Many people have been calling with this question.

Here are some answers that may make you feel a little bit better…

  • YES, our facility is licensed to rehabilitate black bear cubs, but we can only take cubs brought to us by Wildlife Authorities
  • YES, there were lactating females (sows) killed in the hunt
  • Were there pregnant females killed in the hunt?
    • Technically NO
    • There were probably females killed that mated over the summer, however, bears have delayed implantation meaning that the blastocysts remain dormant and do not develop into embryos and implant in the uterus until November. This ensures that the young are born while in the den over the winter and emerge in the spring when food is abundant
    • If a female bear does not have sufficient body condition or the environment is not favorable to raise offspring, the blastocysts will be absorbed and no pregnancy will result
  • Do the cubs left behind need our help or intervention….NO……why?

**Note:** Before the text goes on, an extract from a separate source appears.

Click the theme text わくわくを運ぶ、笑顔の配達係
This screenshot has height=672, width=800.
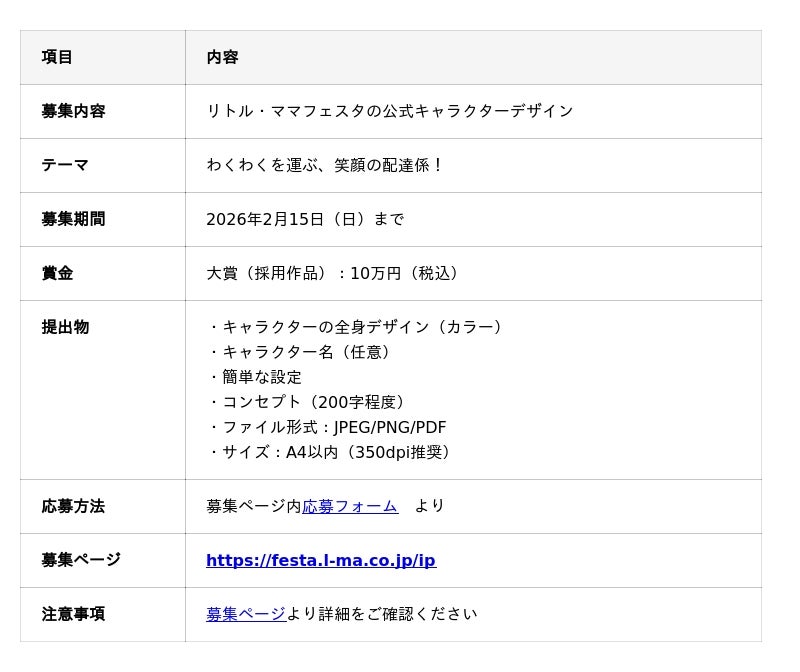coord(325,165)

    • All black bear cubs are born in January & early February, making them about 9 months old at the time of the hunt
    • Although cubs will stay with their mother until their second summer, by 7 months of age they are typically weaned, although they may continue to nurse a little longer if Mom will allow it
    • By now, the cubs are eating an abundance of natural foods like acorns, palmetto berries and more, mother’s milk is not necessary for their proper development
    • They have already learned everything required for survival from Mom. Black bears do not hunt, they are opportunistic feeders with 85% of their diet consisting of plant matter.
    • Studies show that by their first winter, the yearlings know how to build a ‘nest’ with or without Mom, it is an instinctual behavior
    • They can climb a tree better than any of their natural predators in Florida and will do so immediately when threatened
  • Should I go into the woods to try to find cubs orphaned by the hunt? NO!
    • Why? Out of all the female bears in the woods, only a small percentage were killed in the hunt.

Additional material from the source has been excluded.